(Records for the task begins)

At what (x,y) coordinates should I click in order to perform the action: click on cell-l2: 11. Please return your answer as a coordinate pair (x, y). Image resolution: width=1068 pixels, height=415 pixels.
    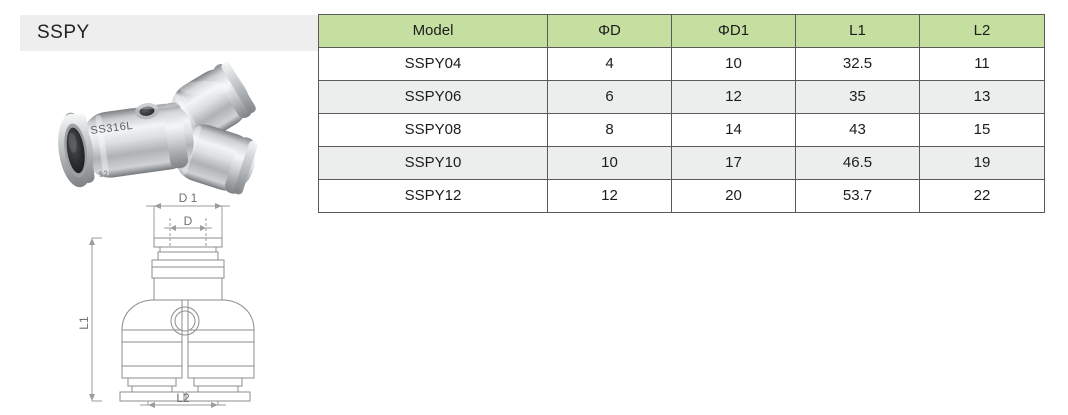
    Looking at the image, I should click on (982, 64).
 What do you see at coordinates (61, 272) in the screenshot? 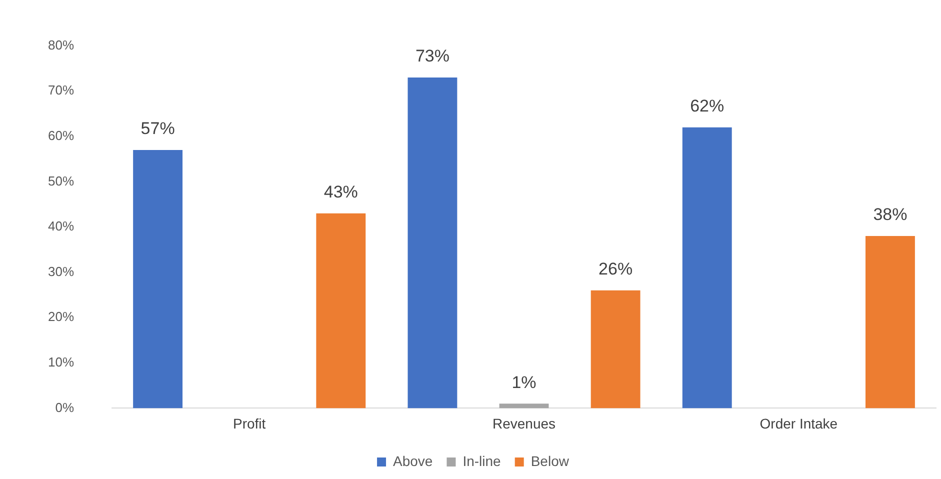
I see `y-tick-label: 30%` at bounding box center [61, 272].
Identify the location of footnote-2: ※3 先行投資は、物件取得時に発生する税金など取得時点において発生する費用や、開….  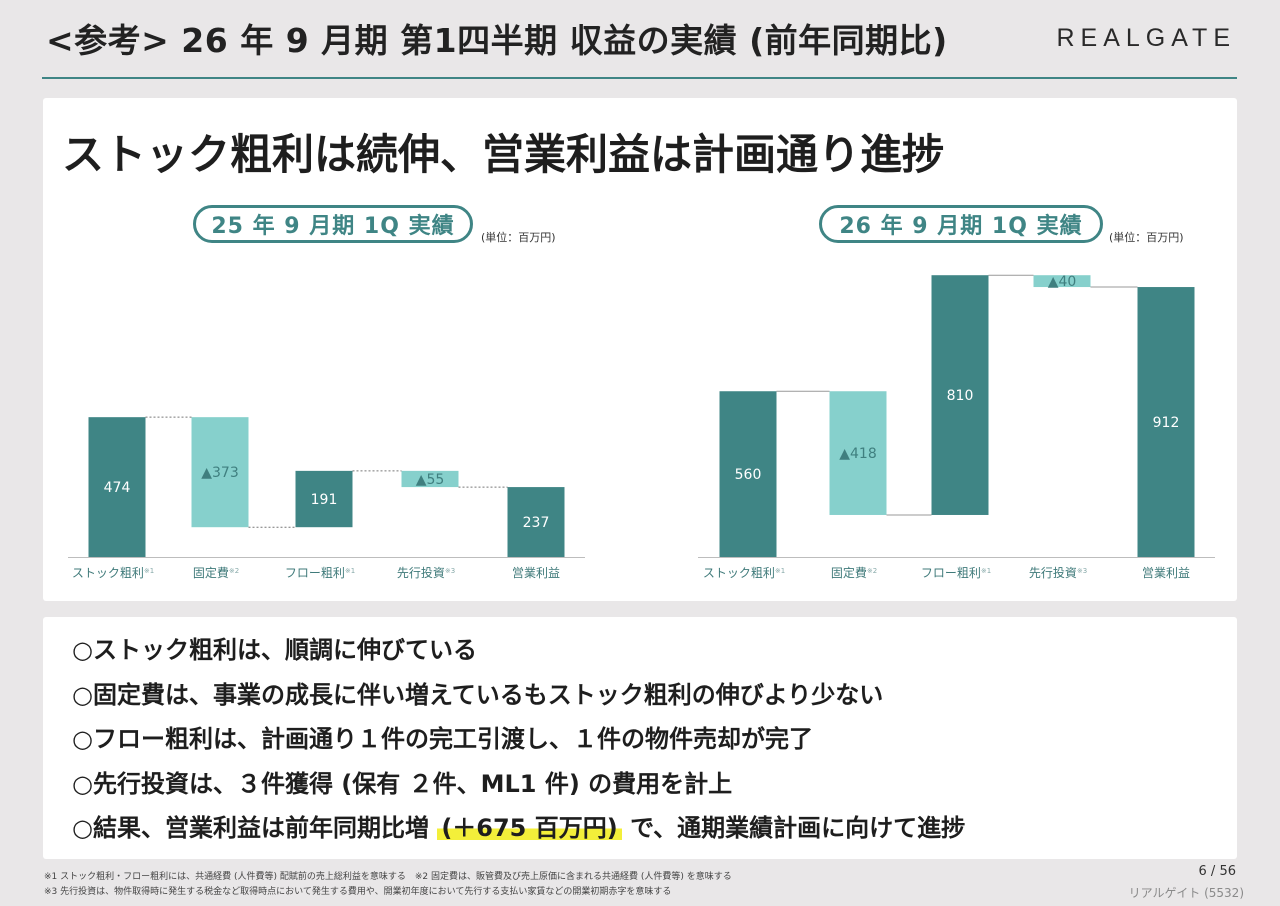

(Records for the task ends)

Write out every one of the records above word for word, leaving out the pictures.

**Final answer**
At what (x,y) coordinates should I click in order to perform the action: click on cell-l2: 11. Please return your answer as a coordinate pair (x, y). Image resolution: width=1068 pixels, height=415 pixels.
    Looking at the image, I should click on (982, 64).
 What do you see at coordinates (61, 272) in the screenshot? 
I see `y-tick-label: 30%` at bounding box center [61, 272].
Identify the location of footnote-2: ※3 先行投資は、物件取得時に発生する税金など取得時点において発生する費用や、開….  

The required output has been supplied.